_TASK 1_: In the piece on PLA Navy developments, reproduce the text from "PLA Navy developments" up to and including "United States.".
_TASK 2_: Translate this sentence from the passage on PLA Navy developments into Spanish: "A second domestically-built carrier is expected to follow in 2024."
_TASK 3_: According to the passage on PLA Navy developments, how many ships does the PLA Navy plan to have by 2030?

_DOCUMENT EXTRACT_:
BEGIN

PLA Navy developments
The PLA
Navy continues to feature prominently in China’s overall military
modernization. This is due to the importance of the PLA Navy in the context of
two of China’s territorial disputes – in the East China Sea, and the South
China Sea – and its central role in the event of a hypothetical clash with the
United States.
Key
developments include:
Unlike
the PLA Army, 2020 saw the PLA Navy being equipped with largely modern,
multi-role platforms.
The PLA
Navy now has 355 ships and submarines, 145 of which are major surface
combatants. There are plans currently in place to achieve a force structure of
460 ships by 2030, with growth primarily coming from new major surface
combatants. The United States, by comparison, will field 305 ships by the end
of 2021, and expects to increase its fleet size to 355 by 2049.
The PRC
commissioned its first domestically built aircraft carrier in late 2019, and
its first Renhai class cruiser in early 2020. A second domestically-built
carrier is expected to follow in 2024. Once deployed, the Renhai class (Type
055) will significantly bolster China’s anti-air and anti-ship capabilities around
the periphery; four such ships are expected to be deployed by the end of the
2020s.

END

_EXERCISE DATA_:
BEGIN

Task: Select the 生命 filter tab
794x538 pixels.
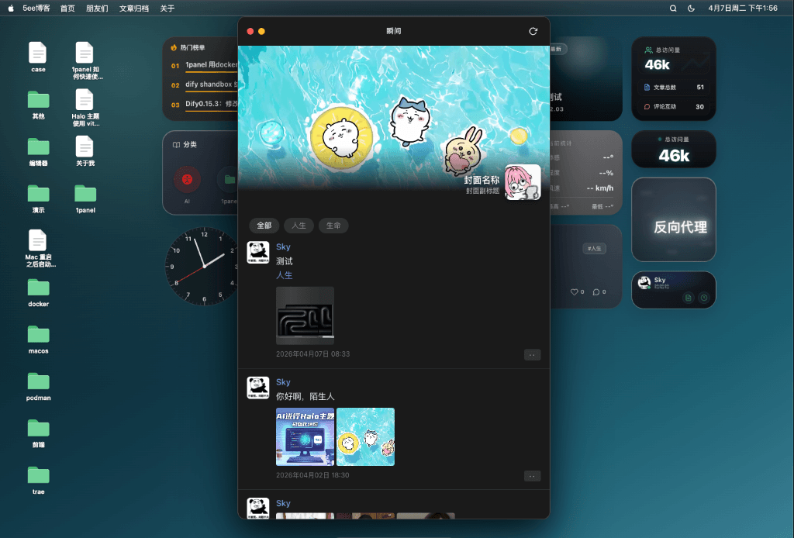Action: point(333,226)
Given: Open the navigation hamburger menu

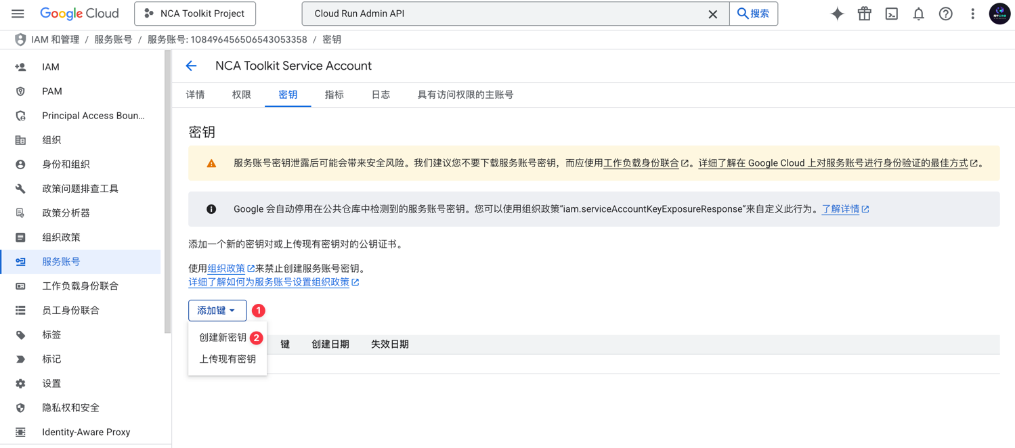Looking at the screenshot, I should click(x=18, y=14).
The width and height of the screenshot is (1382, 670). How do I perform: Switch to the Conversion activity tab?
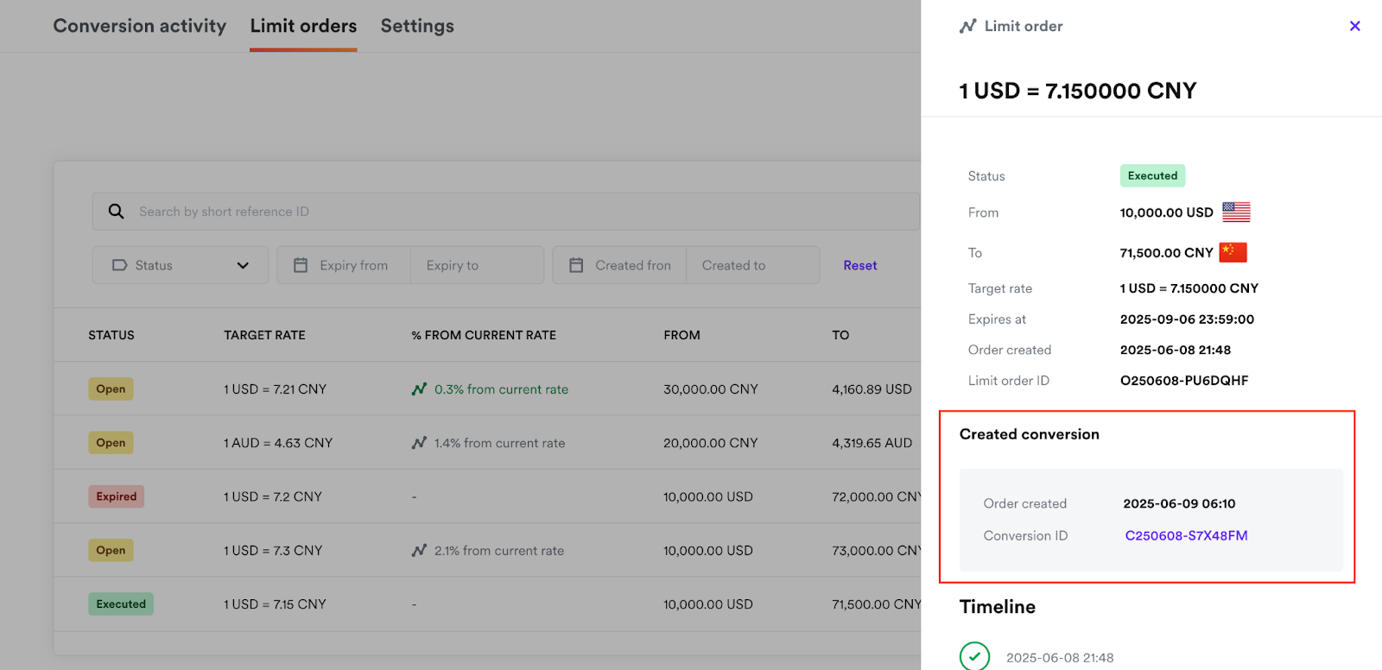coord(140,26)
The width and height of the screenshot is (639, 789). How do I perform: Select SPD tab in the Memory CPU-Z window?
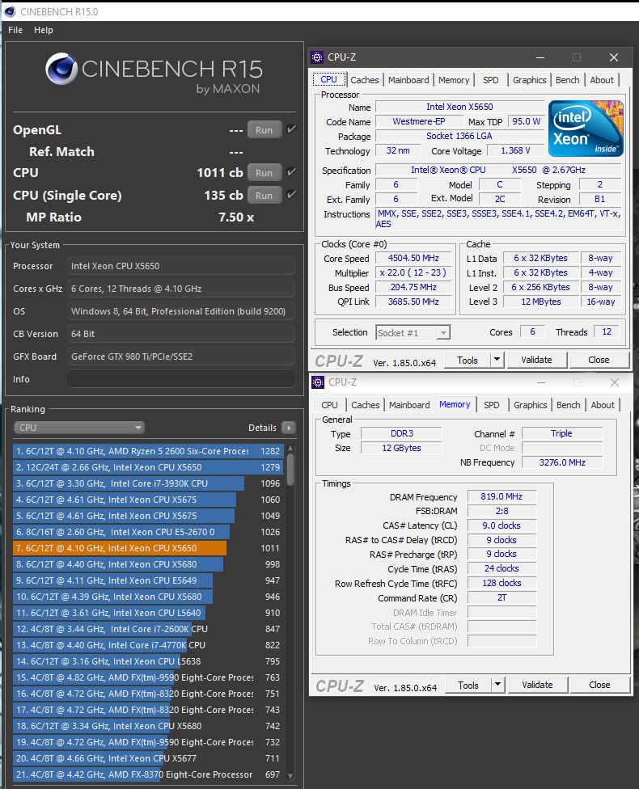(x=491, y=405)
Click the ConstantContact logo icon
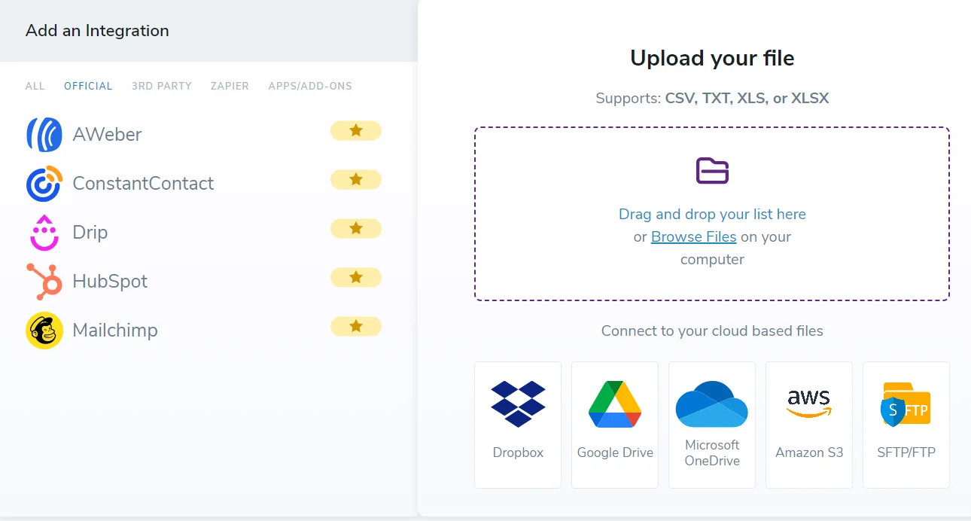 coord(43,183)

END
BEGIN

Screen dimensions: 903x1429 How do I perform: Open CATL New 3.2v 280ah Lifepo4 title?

END

_RESPONSE 1_:
PLA Navy developments
The PLA
Navy continues to feature prominently in China’s overall military
modernization. This is due to the importance of the PLA Navy in the context of
two of China’s territorial disputes – in the East China Sea, and the South
China Sea – and its central role in the event of a hypothetical clash with the
United States.

_RESPONSE 2_: Se espera que le siga un segundo portaaviones de construcción nacional en 2024.

_RESPONSE 3_: 460 ships.